Required work
Using the listing below, say how many lines have the string "agent" in them, giving the number alone.

Excerpted data
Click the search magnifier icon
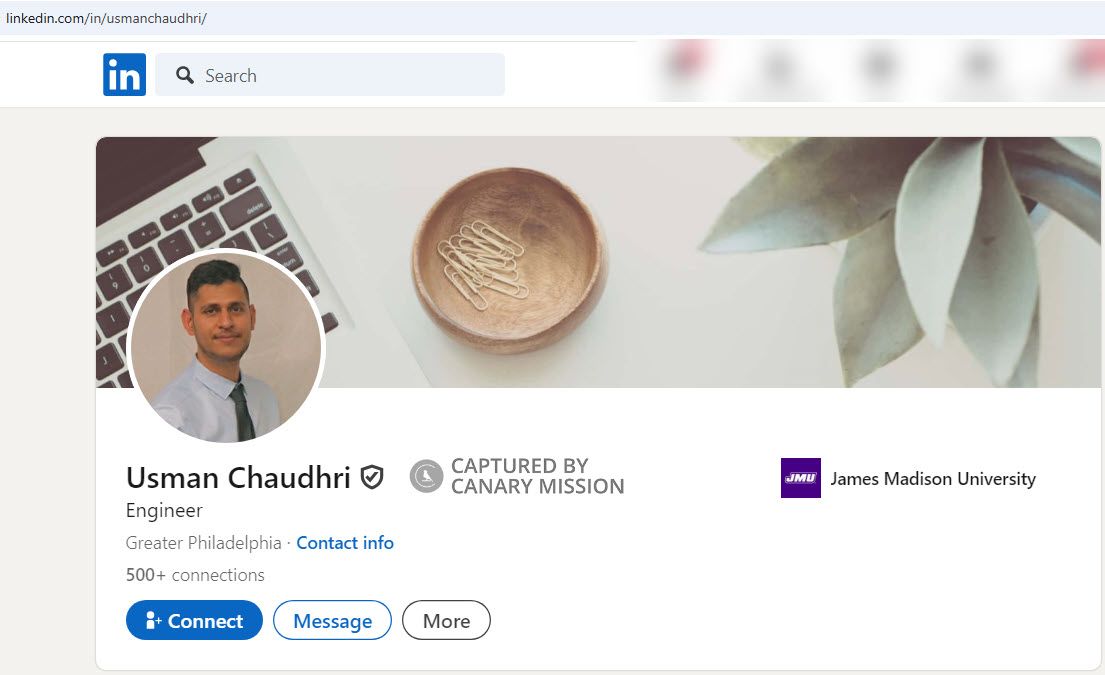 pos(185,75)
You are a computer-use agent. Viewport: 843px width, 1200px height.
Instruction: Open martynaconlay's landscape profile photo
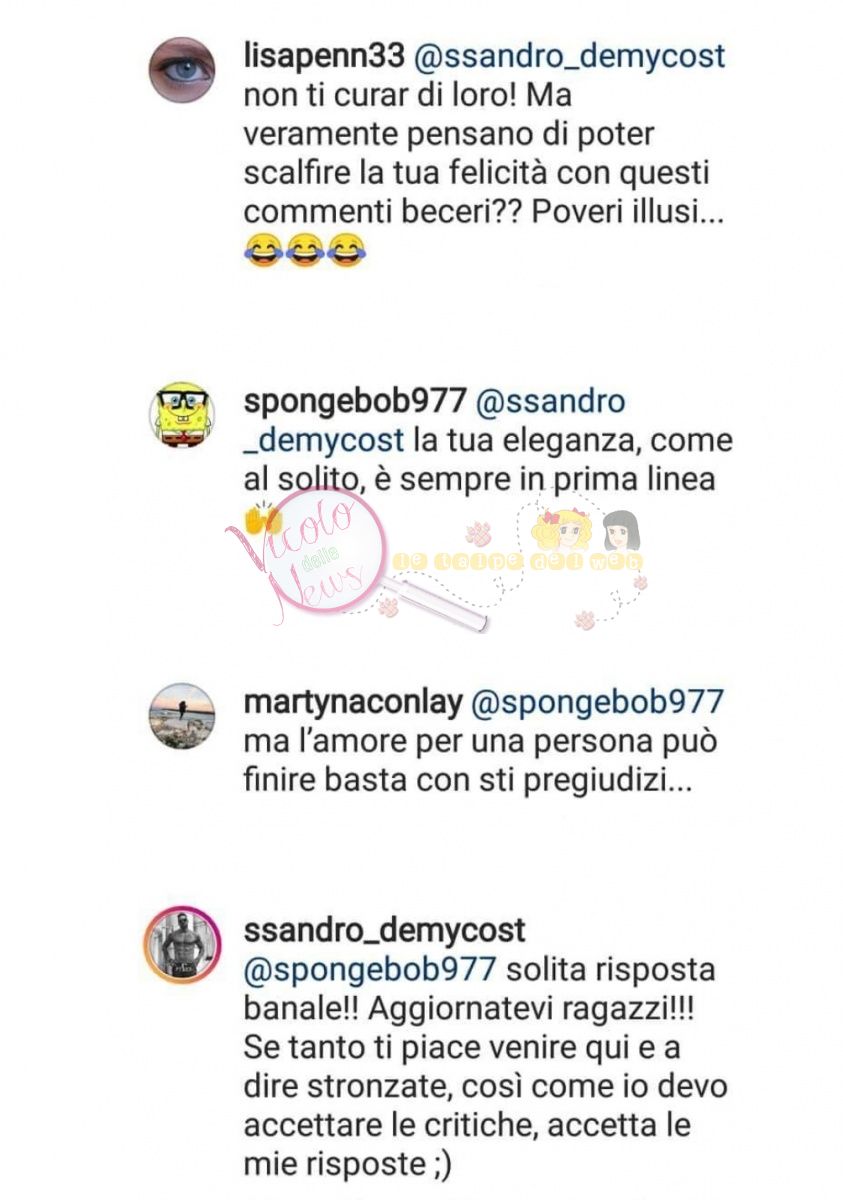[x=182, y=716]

* * *

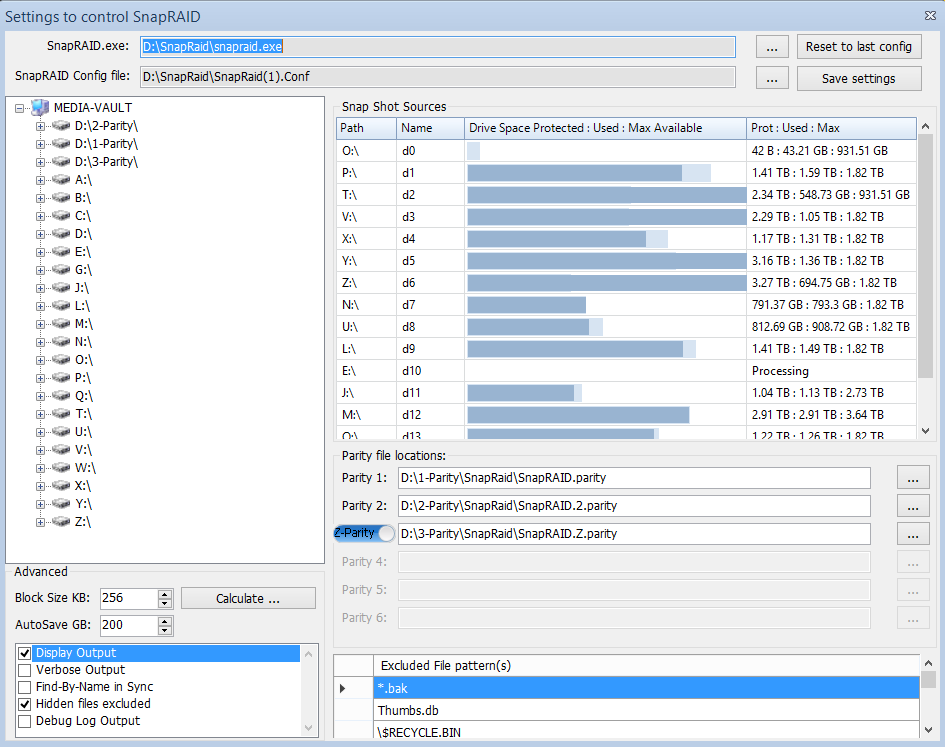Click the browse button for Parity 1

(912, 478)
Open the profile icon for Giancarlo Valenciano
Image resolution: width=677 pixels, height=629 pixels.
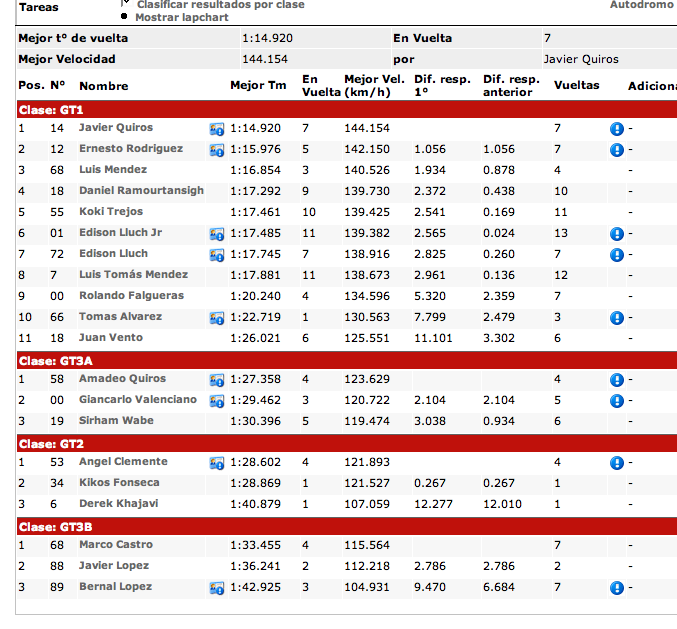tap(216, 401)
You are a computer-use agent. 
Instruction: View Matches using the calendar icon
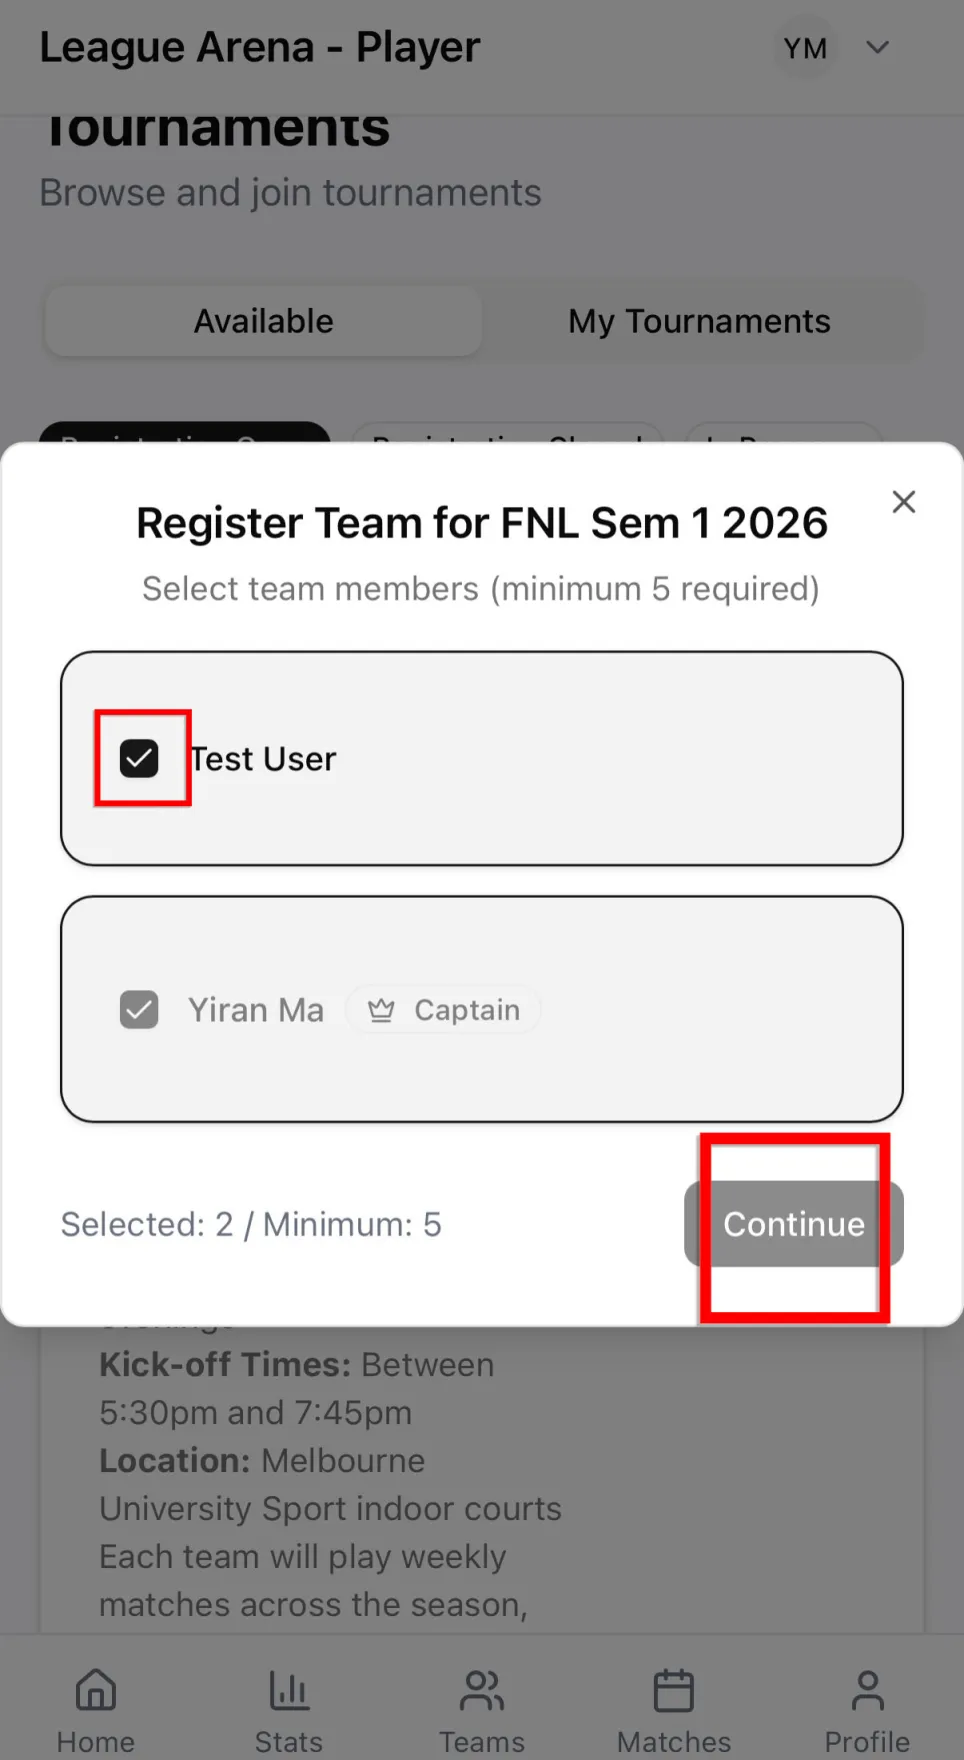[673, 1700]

* * *

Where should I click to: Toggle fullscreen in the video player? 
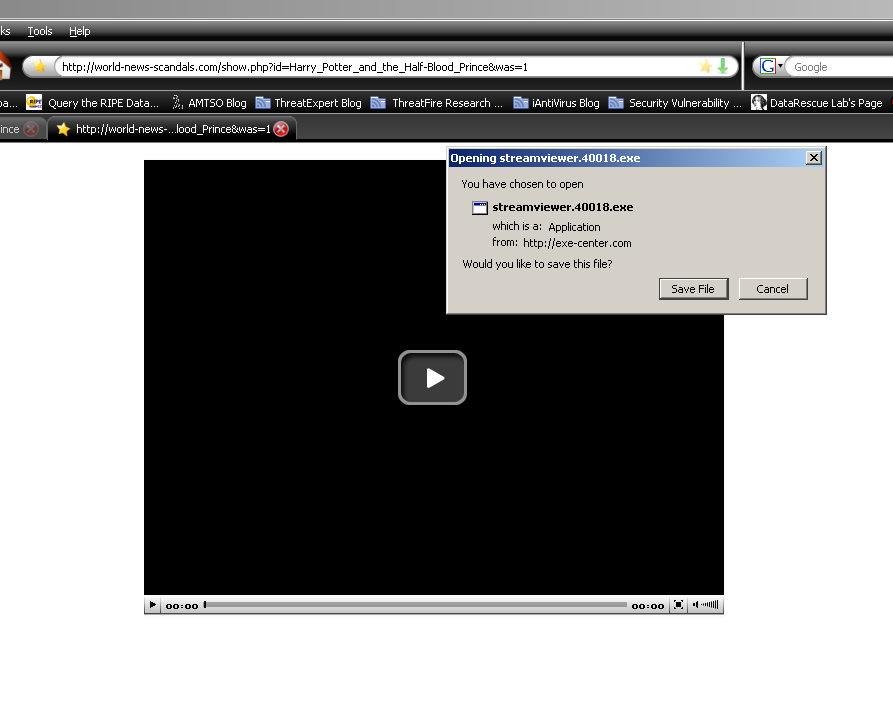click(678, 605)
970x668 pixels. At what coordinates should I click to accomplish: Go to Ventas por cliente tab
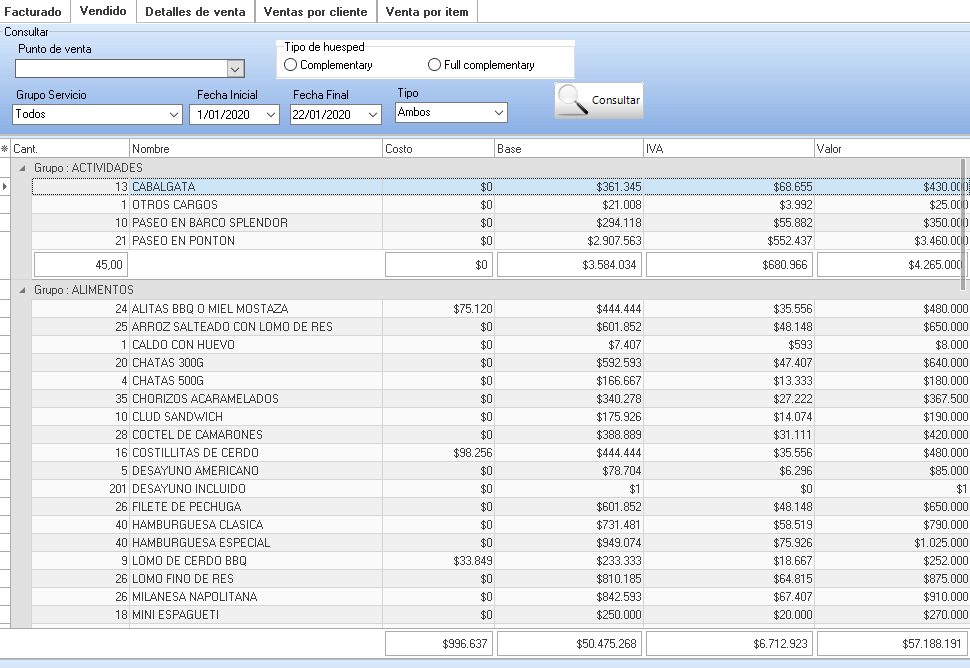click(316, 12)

Expected answer
2